Mais le public parisien, éventuellement mondial, ne serait pas venu pour entendre ces deux messieurs se disputer autour de l’utilitarisme. L’époque des disputes par articles interposés avec Peter Singer, qui s’était fait connaître par la publication de son livre La Libération animale, paru un an après Anarchie, État et utopie, serait révolue depuis un certain temps. Non, les spectateurs se seraient déplacés dans la perspective de voir ces deux penseurs échanger leurs vues sur un thème à la mode : les droits des animaux. Les gens présents auraient plus en tête la défense des animaux par Caron que l’argumentaire qui la soutient. Et ils auraient retenu dans la presse que Nozick, bien qu’ultra-libéral aux yeux de son débatteur, était respecté par celui-ci, car il pensait lui aussi que «les animaux comptent pour quelque chose» – il l’avait écrit noir sur blanc dans son œuvre.

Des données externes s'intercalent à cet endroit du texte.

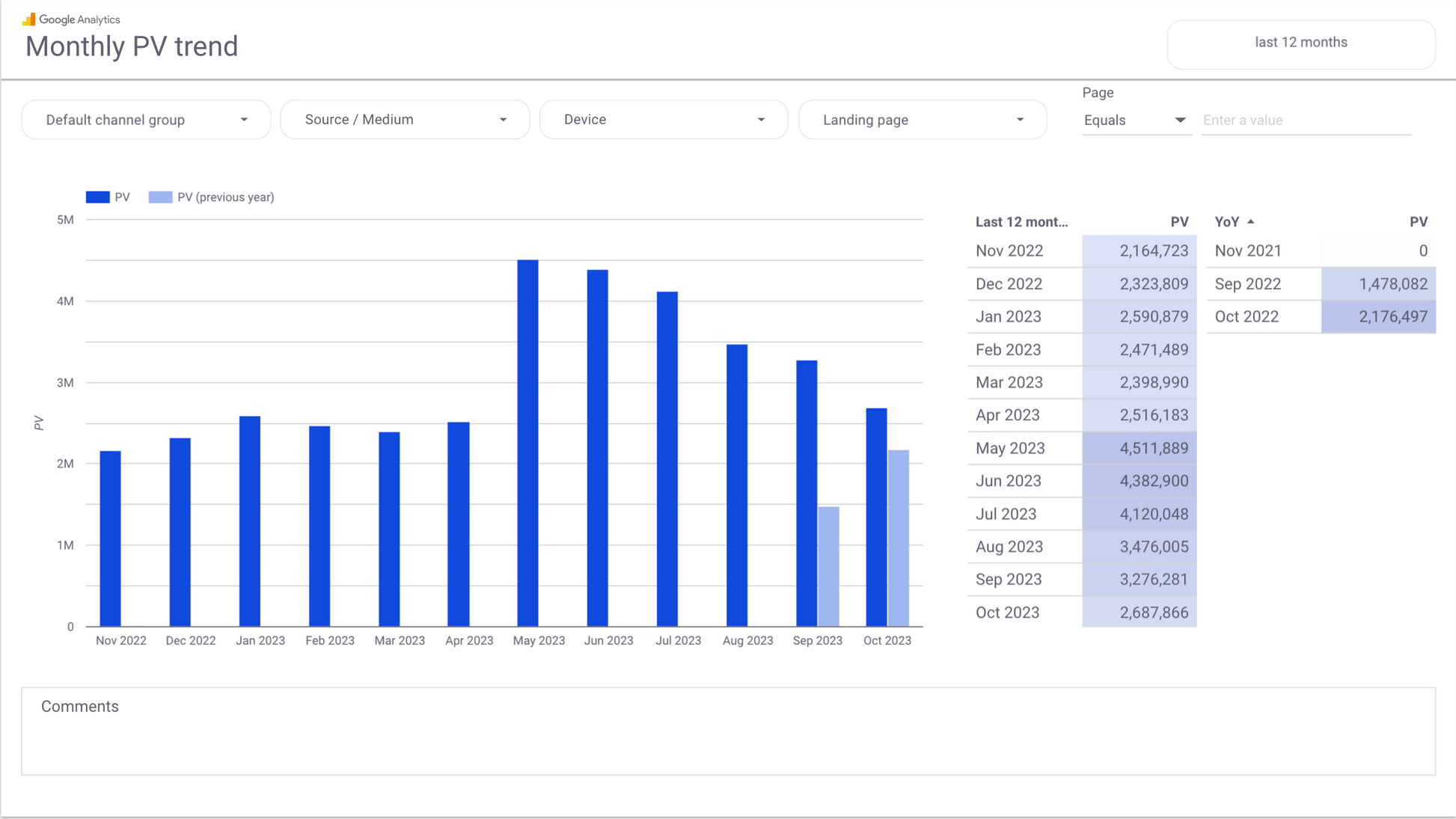
Task: Click the YoY sort arrow icon
Action: [x=1251, y=222]
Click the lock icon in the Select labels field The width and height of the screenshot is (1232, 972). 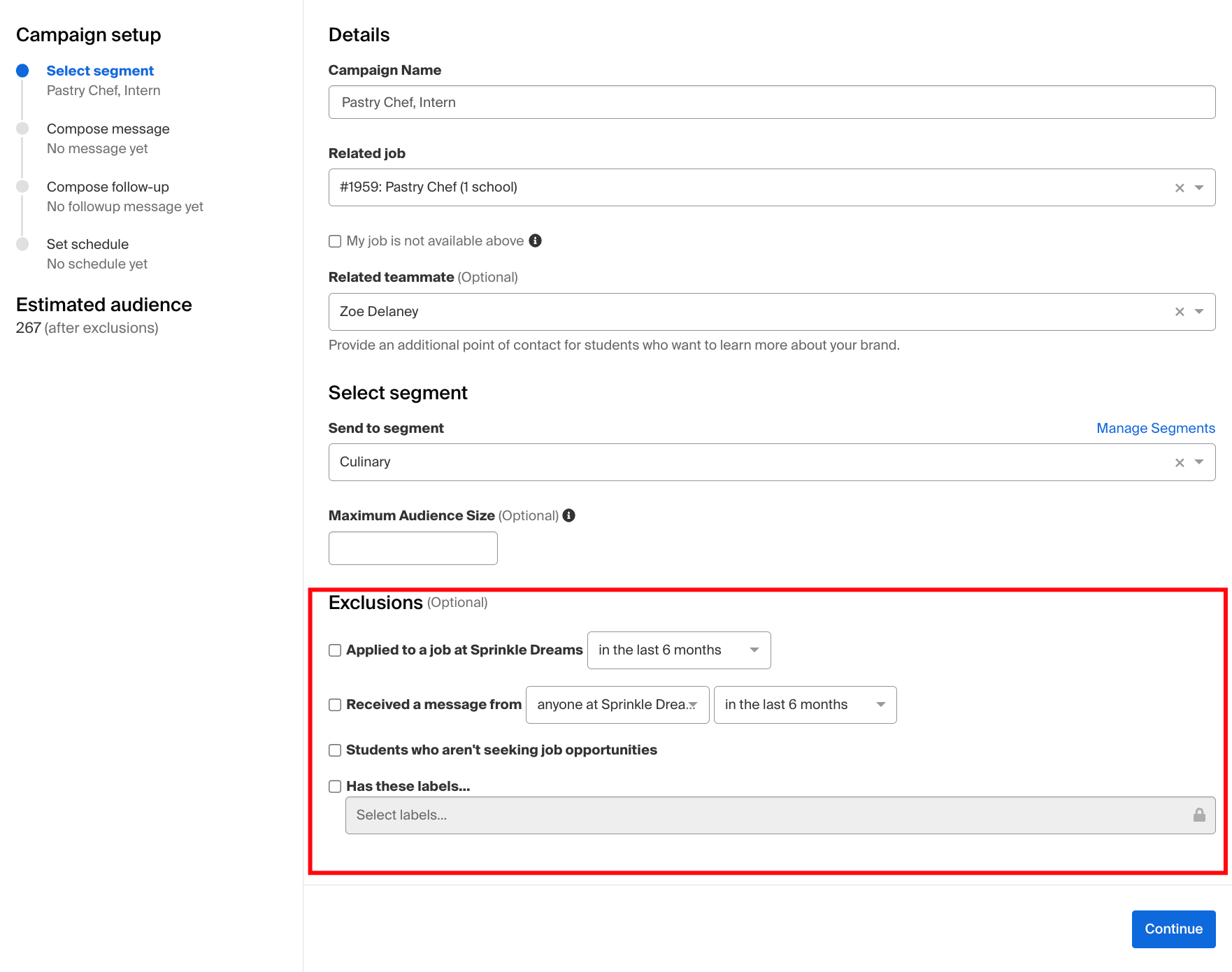[x=1200, y=815]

Voilà déjà que Nozick s’imaginait les gesticulations de l’auteur de NoSteak : «Vous ne pouvez quand même pas nous dire ce soir que vous vous en fichez qu’un bœuf ait peur quand on l’emmène à l’abattoir et qu’une oie ait mal quand on la gave pour en faire du foie gras ? Vous n’êtes pas sérieux !» Nozick lui dirait calmement que non, il ne s’en «fichait» pas. Mais que l’émotion et la réflexion étaient deux choses distinctes, sans quoi on n’aurait pas pris soin de créer deux mots différents (c’était le genre de remarques de philosophe dont il avait le secret, à la fois drôles… et banales – et donc vraies). Il dirait que l’expérience des animaux, aussi préoccupante soit-elle, n’était pas ce qui fondait l’immoralité de certains actes à leur encontre. Il l’avait montré avec la machine à expérience dans la première partie du débat. Comme Caron reprocherait à ce raisonnement un caractère trop abstrait, Nozick prendrait des chemins plus concrets pour asseoir son idée, paraphrasant son bouquin cinquantenaire :

«Si c’était bien le mal-être de ces bêtes qui était en cause, serait-on en droit d’en tuer autant qu’on voudra, et sans aucune autre raison que de les tuer, tant qu’on peut les remplacer immédiatement par d’autres bêtes, au moins aussi bien portantes que les premières ?»

Caron répondrait qu’il ne voit pas comment diable une telle situation pourrait survenir. Nozick répliquerait en déclarant qu’il suffit que cette situation soit possible. Il n’y a aucune nécessité logique, par exemple, à ce qu’un meurtre ait déjà eu lieu pour qu’on l’interdise. En tant que créateur et utilisateur de la machine à expérience, il en saurait d’ailleurs quelque chose, de ces mondes possibles – un beau contexte, soit dit en passant, pour défendre une éthique de vie basée sur la liberté et l’innovation. En attendant, les deux interlocuteurs reviendraient à leurs moutons en s’accordant sur le fait qu’il convient d’infliger le moins de souffrance possible aux êtres sensibles.

La fin du débat prendrait cependant un tour plus houleux quand Caron dévoilerait son anti-libéralisme forcené et donnerait l’impression de se soucier davantage de l’état de l’environnement et des poissons rouges que de la liberté des hommes. Ce serait alors l’occasion pour Robert Nozick de rappeler sa grande différence avec Aymeric Caron : lui a réfléchi sur notre rapport aux animaux précisément pour servir son propos sur l’être humain. Les droits naturels, pour lui, sont plus à même de fonder un humanisme que de simples impressions.